Sen. Charles Schumer (D-N.Y.) responded to the complaints by introducing legislation that passed Congress last summer to require FEMA to review and revise the maps. FEMA was making changes when Sandy came calling, so the 2009 map was still in effect.

"If a once-in-a-hundred-year storm didn't damage these houses," Schumer said in a statement, "it makes a really strong argument as to why the most recent flood maps were not accurate and not based on the best available science and locally generated data.
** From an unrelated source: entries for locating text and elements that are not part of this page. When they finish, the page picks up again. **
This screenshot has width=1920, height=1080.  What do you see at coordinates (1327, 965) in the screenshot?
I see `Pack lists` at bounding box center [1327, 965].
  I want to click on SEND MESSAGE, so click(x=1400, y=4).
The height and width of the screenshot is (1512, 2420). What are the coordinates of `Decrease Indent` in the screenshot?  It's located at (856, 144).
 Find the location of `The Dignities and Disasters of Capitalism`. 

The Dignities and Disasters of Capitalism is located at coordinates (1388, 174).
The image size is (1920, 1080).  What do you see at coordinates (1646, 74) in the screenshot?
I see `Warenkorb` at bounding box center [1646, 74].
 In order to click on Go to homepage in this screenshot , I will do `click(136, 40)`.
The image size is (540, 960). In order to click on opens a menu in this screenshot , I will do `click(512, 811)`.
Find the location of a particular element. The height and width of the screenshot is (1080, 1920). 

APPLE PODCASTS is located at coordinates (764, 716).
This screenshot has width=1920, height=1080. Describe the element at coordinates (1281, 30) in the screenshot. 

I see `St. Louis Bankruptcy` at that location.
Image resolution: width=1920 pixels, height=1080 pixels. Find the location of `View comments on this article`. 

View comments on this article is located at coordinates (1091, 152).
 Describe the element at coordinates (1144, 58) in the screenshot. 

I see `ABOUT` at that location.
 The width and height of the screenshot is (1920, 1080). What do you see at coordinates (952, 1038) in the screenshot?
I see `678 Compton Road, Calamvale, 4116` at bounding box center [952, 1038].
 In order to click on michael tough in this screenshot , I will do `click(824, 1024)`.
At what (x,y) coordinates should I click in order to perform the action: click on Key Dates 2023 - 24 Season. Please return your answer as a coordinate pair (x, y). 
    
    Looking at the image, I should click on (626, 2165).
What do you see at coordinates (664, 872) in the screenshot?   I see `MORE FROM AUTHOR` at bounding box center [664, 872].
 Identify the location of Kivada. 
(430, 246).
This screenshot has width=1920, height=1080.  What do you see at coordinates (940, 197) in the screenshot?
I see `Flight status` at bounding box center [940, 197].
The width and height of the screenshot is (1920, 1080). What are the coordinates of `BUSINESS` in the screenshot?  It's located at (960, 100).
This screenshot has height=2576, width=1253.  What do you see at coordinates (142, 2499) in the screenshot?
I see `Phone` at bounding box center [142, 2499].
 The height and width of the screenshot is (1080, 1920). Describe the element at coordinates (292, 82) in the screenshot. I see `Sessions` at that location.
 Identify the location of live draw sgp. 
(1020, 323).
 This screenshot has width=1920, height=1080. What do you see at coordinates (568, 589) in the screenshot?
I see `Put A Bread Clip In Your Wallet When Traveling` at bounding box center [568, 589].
I expect the updated maps will better reflect the reality on the ground."

East Rockaway was the only Long Island municipality to officially challenge the 2009 maps -- unsuccessfully.

Village officials said they were busy dealing with the aftermath of the storm and couldn't comment on the map's storm surge predictions.

FEMA spokesman Donald Caetano said, "Right now FEMA's efforts are directed at supporting the state and local governments in taking care of survivors of Sandy and recovery operations."

He added that the agency will review "whether or not the flood maps held true. That's part of the damage assessment we have to do after any disaster."

Caetano said that before the storm, FEMA planned a community meeting in Valley Stream this month or next to update residents on revising the map. That session will now be delayed.

The flood maps are based on the surge estimated to be created by a storm of the severity expected once every 100 years.

Data being collected

Jay Tanski, New York State Sea Grant Extension Program senior coastal processes specialist, said, "The data we are looking at indicates that this storm was worse than what they call a 100-year storm. It was significantly higher than that. This would be somewhere between the 200-year and 500-year event."

He said it's impossible to be more specific until all the data from tide gauges in the bays are collected in the next few weeks. Then FEMA and the U.S. Army Corps of Engineers will issue a map showing the actual storm surge.

Schumer's bill passed in June, and the revisions are expected to remove many homes along Nassau's southwestern shoreline from the map, saving their owners hundreds and even thousands of dollars on flood insurance premiums.

In preparing the 2009 map, FEMA, in a cost-saving effort, used information extrapolated from a report for Suffolk County. It caused homeowners with mortgages to spend up to $3,000 annually for flood insurance after they had paid $300 or $400 before the changes. The legislation required FEMA to revise the map using "Nassau-specific data."

The 2009 map placed more than 90,000 Nassau and Suffolk buildings in flood-hazard zones. After the 2009 remapping, 347 Long Island residents filed appeals challenging their homes' inclusion. Ninety-two appeals were approved; the rest were denied or dropped, FEMA said.